Susan Taylor (Susie) Baker King (1848-1912)

Image courtesy Library of Congress

Born on the Grest Farm in Liberty County, Georgia, on August 6, 1848, Susie Baker King Taylor was raised as an enslaved person.  Her mother was a domestic servant for the Grest family.  At the age of 7, Baker and her brother were sent to live with their grandmother in Savannah. Even with the strict laws against formal education of African Americans, they both attended two secret schools taught by black women. Baker soon became a skilled reader and writer.

By 1860, having been taught everything these two black educators could offer, Baker befriended two white individuals, a girl and boy, who also offered to teach her lessons even though they knew it violated Georgia law and custom.

The Civil War brought Baker her freedom but not immediately.  On April 1, 1862, at age 14, Baker was sent back to the country to live with her mother around the time Federal forces attacked nearby Fort Pulaski. When the fort was captured by the Union Army, Baker fled with her uncle’s family and other African Americans to Union-occupied St. Simons Island where she claimed her freedom. Since most African Americans did not have an extensive education, word of Baker’s knowledge and intelligence spread among the Army officers on the island.

- [Given information]
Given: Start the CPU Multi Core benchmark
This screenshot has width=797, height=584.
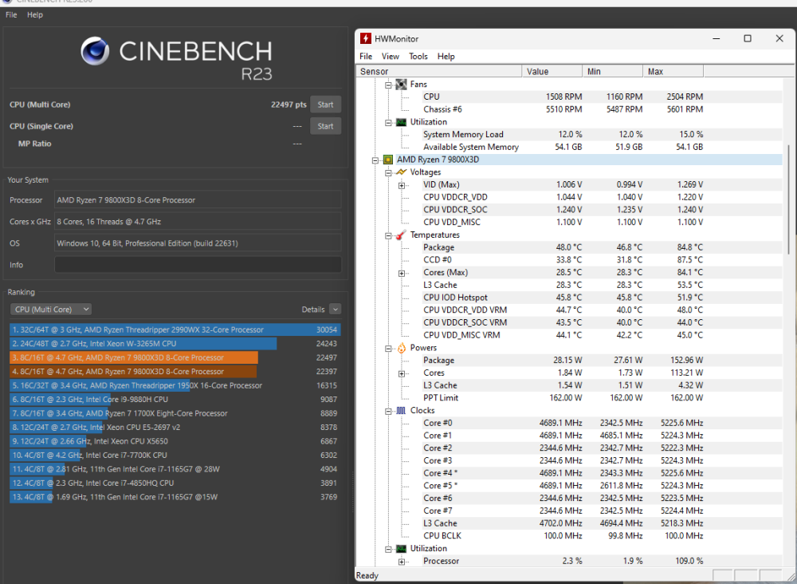Looking at the screenshot, I should point(325,104).
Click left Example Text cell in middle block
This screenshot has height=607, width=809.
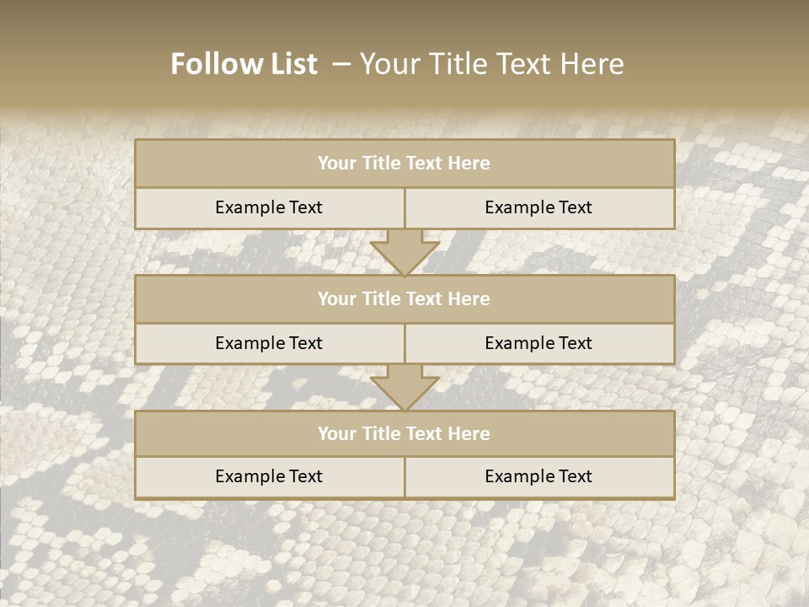point(269,344)
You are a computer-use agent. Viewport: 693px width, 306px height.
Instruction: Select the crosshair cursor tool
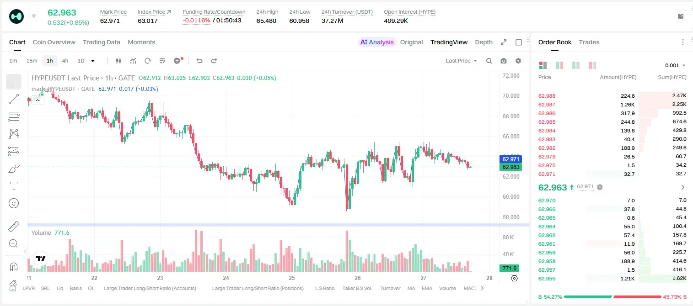tap(14, 82)
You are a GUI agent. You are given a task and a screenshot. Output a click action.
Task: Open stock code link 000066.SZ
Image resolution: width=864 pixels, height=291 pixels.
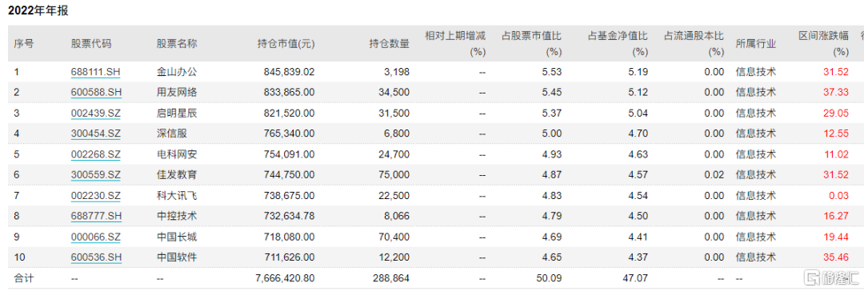[x=96, y=237]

- [Action item]
Repeat word for word the part of the Susie Baker King Taylor biography from "Susan Taylor (Susie)" to "law and custom.".

- [Result of this task]
Susan Taylor (Susie) Baker King (1848-1912)

Image courtesy Library of Congress

Born on the Grest Farm in Liberty County, Georgia, on August 6, 1848, Susie Baker King Taylor was raised as an enslaved person.  Her mother was a domestic servant for the Grest family.  At the age of 7, Baker and her brother were sent to live with their grandmother in Savannah. Even with the strict laws against formal education of African Americans, they both attended two secret schools taught by black women. Baker soon became a skilled reader and writer.

By 1860, having been taught everything these two black educators could offer, Baker befriended two white individuals, a girl and boy, who also offered to teach her lessons even though they knew it violated Georgia law and custom.